The exercise: Count how many lines in the rows below contain the string "width", and reply with that number only.

Extracted information:
-- -- --

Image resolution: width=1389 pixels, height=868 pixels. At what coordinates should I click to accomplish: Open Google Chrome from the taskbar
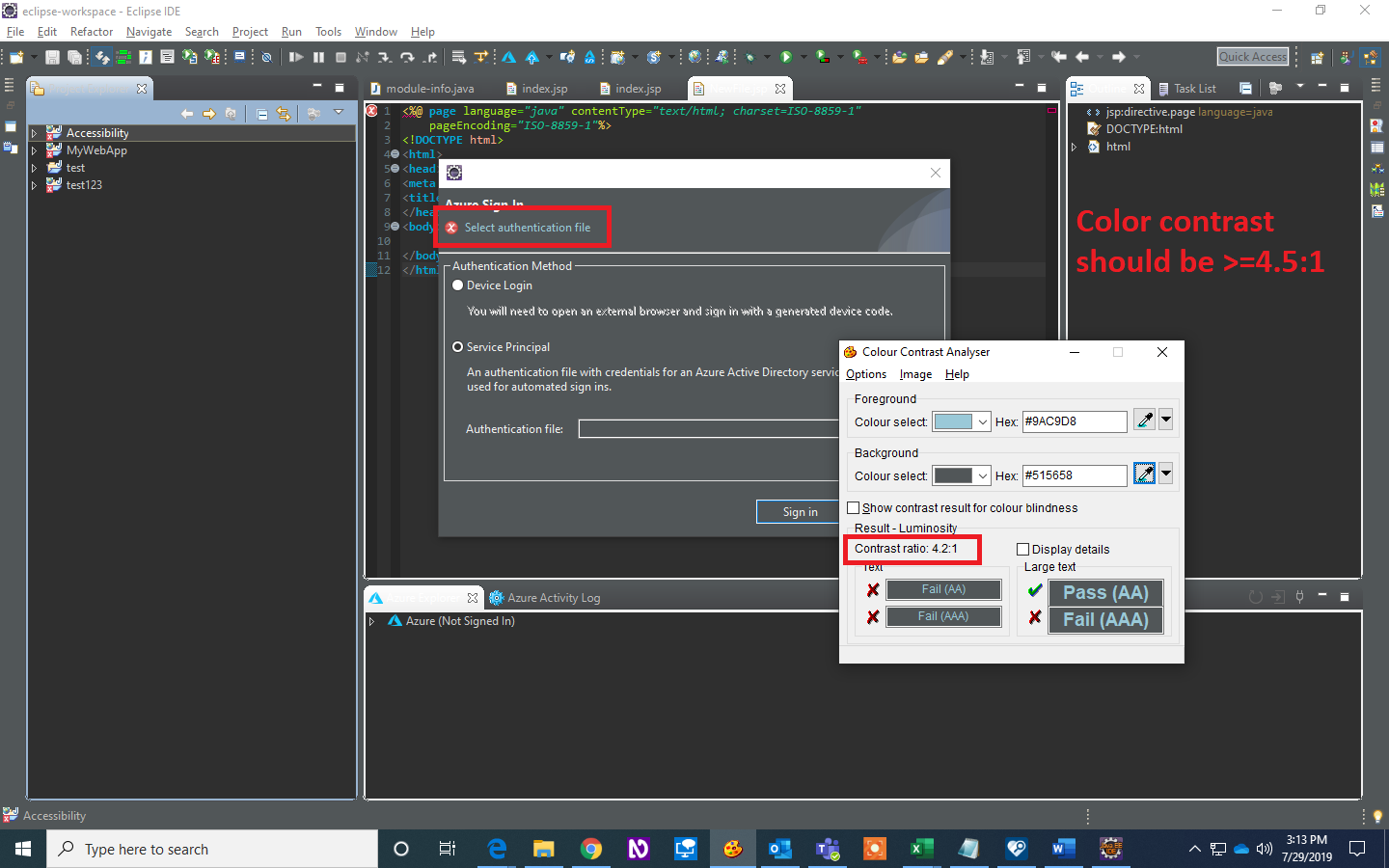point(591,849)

-- -- --

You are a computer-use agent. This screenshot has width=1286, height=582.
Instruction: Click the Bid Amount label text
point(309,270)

-- -- --

Finished answer: 2